[Input rows]

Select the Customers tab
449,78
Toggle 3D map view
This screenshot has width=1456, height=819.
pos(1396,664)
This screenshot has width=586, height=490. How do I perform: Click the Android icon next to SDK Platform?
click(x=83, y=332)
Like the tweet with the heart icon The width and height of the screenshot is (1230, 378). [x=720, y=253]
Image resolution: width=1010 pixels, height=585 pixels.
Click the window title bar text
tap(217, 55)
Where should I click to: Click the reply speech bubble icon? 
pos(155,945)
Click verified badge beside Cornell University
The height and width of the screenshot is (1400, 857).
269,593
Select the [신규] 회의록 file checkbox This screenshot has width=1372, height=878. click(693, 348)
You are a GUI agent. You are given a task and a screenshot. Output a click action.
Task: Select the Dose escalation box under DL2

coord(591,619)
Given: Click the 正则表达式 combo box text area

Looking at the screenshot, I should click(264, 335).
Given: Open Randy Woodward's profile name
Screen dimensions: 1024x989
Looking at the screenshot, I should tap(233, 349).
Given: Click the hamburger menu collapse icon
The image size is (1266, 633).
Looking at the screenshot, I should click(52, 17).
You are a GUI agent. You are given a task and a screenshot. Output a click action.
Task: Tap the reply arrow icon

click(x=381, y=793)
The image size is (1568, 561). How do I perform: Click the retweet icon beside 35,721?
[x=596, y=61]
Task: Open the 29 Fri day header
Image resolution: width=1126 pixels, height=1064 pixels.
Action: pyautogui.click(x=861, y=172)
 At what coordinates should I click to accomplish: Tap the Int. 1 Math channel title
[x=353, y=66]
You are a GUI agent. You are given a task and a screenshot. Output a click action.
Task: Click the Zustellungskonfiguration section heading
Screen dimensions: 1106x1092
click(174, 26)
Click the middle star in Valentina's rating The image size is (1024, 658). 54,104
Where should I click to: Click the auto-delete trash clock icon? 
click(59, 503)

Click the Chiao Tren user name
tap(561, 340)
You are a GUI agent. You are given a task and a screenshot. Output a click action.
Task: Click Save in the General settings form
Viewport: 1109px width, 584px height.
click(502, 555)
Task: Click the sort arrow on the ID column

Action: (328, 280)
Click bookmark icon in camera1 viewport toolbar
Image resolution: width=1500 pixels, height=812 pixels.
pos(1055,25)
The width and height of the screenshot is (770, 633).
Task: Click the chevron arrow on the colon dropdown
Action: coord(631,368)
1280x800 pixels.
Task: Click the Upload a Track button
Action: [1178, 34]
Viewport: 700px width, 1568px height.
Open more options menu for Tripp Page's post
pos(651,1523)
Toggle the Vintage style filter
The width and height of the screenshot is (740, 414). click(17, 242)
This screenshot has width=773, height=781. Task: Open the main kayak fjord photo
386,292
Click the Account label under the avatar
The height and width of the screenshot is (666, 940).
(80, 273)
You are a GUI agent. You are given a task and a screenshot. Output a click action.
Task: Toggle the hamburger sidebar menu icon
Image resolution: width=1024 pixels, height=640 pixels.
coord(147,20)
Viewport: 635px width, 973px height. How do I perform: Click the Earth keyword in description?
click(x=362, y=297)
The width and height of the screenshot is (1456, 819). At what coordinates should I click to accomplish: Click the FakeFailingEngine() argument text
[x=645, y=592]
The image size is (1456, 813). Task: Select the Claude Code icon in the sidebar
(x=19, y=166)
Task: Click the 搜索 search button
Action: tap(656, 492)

[The task] Rewrite the entire listing above as a Markdown table with two columns, Row and Line. Number each nonblank line in order and omit the blank lines.

[Expected output]
| Row | Line |
|---|---|
| 1 | Select the Customers tab |
| 2 | 449,78 |
| 3 | Toggle 3D map view |
| 4 | This screenshot has width=1456, height=819. |
| 5 | pos(1396,664) |
| 6 | This screenshot has width=586, height=490. How do I perform: Click the Android icon next to SDK Platform? |
| 7 | click(x=83, y=332) |
| 8 | Like the tweet with the heart icon The width and height of the screenshot is (1230, 378). [x=720, y=253] |
| 9 | Image resolution: width=1010 pixels, height=585 pixels. |
| 10 | Click the window title bar text |
| 11 | tap(217, 55) |
| 12 | Where should I click to: Click the reply speech bubble icon?  |
| 13 | pos(155,945) |
| 14 | Click verified badge beside Cornell University |
| 15 | The height and width of the screenshot is (1400, 857). |
| 16 | 269,593 |
| 17 | Select the [신규] 회의록 file checkbox This screenshot has width=1372, height=878. click(693, 348) |
| 18 | You are a GUI agent. You are given a task and a screenshot. Output a click action. |
| 19 | Task: Select the Dose escalation box under DL2 |
| 20 | coord(591,619) |
| 21 | Given: Click the 正则表达式 combo box text area |
| 22 | Looking at the screenshot, I should click(264, 335). |
| 23 | Given: Open Randy Woodward's profile name |
| 24 | Screen dimensions: 1024x989 |
| 25 | Looking at the screenshot, I should tap(233, 349). |
| 26 | Given: Click the hamburger menu collapse icon |
| 27 | The image size is (1266, 633). |
| 28 | Looking at the screenshot, I should click(52, 17). |
| 29 | You are a GUI agent. You are given a task and a screenshot. Output a click action. |
| 30 | Task: Tap the reply arrow icon |
| 31 | click(x=381, y=793) |
| 32 | The image size is (1568, 561). How do I perform: Click the retweet icon beside 35,721? |
| 33 | [x=596, y=61] |
| 34 | Task: Open the 29 Fri day header |
| 35 | Image resolution: width=1126 pixels, height=1064 pixels. |
| 36 | Action: pyautogui.click(x=861, y=172) |
| 37 |  At what coordinates should I click to accomplish: Tap the Int. 1 Math channel title |
| 38 | [x=353, y=66] |
| 39 | You are a GUI agent. You are given a task and a screenshot. Output a click action. |
| 40 | Task: Click the Zustellungskonfiguration section heading |
| 41 | Screen dimensions: 1106x1092 |
| 42 | click(174, 26) |
| 43 | Click the middle star in Valentina's rating The image size is (1024, 658). 54,104 |
| 44 | Where should I click to: Click the auto-delete trash clock icon?  |
| 45 | click(59, 503) |
| 46 | Click the Chiao Tren user name |
| 47 | tap(561, 340) |
| 48 | You are a GUI agent. You are given a task and a screenshot. Output a click action. |
| 49 | Task: Click Save in the General settings form |
| 50 | Viewport: 1109px width, 584px height. |
| 51 | click(502, 555) |
| 52 | Task: Click the sort arrow on the ID column |
| 53 | Action: (328, 280) |
| 54 | Click bookmark icon in camera1 viewport toolbar |
| 55 | Image resolution: width=1500 pixels, height=812 pixels. |
| 56 | pos(1055,25) |
| 57 | The width and height of the screenshot is (770, 633). |
| 58 | Task: Click the chevron arrow on the colon dropdown |
| 59 | Action: coord(631,368) |
| 60 | 1280x800 pixels. |
| 61 | Task: Click the Upload a Track button |
| 62 | Action: [1178, 34] |
| 63 | Viewport: 700px width, 1568px height. |
| 64 | Open more options menu for Tripp Page's post |
| 65 | pos(651,1523) |
| 66 | Toggle the Vintage style filter |
| 67 | The width and height of the screenshot is (740, 414). click(17, 242) |
| 68 | This screenshot has width=773, height=781. Task: Open the main kayak fjord photo |
| 69 | 386,292 |
| 70 | Click the Account label under the avatar |
| 71 | The height and width of the screenshot is (666, 940). |
| 72 | (80, 273) |
| 73 | You are a GUI agent. You are given a task and a screenshot. Output a click action. |
| 74 | Task: Toggle the hamburger sidebar menu icon |
| 75 | Image resolution: width=1024 pixels, height=640 pixels. |
| 76 | coord(147,20) |
| 77 | Viewport: 635px width, 973px height. How do I perform: Click the Earth keyword in description? |
| 78 | click(x=362, y=297) |
| 79 | The width and height of the screenshot is (1456, 819). At what coordinates should I click to accomplish: Click the FakeFailingEngine() argument text |
| 80 | [x=645, y=592] |
| 81 | The image size is (1456, 813). Task: Select the Claude Code icon in the sidebar |
| 82 | (x=19, y=166) |
| 83 | Task: Click the 搜索 search button |
| 84 | Action: tap(656, 492) |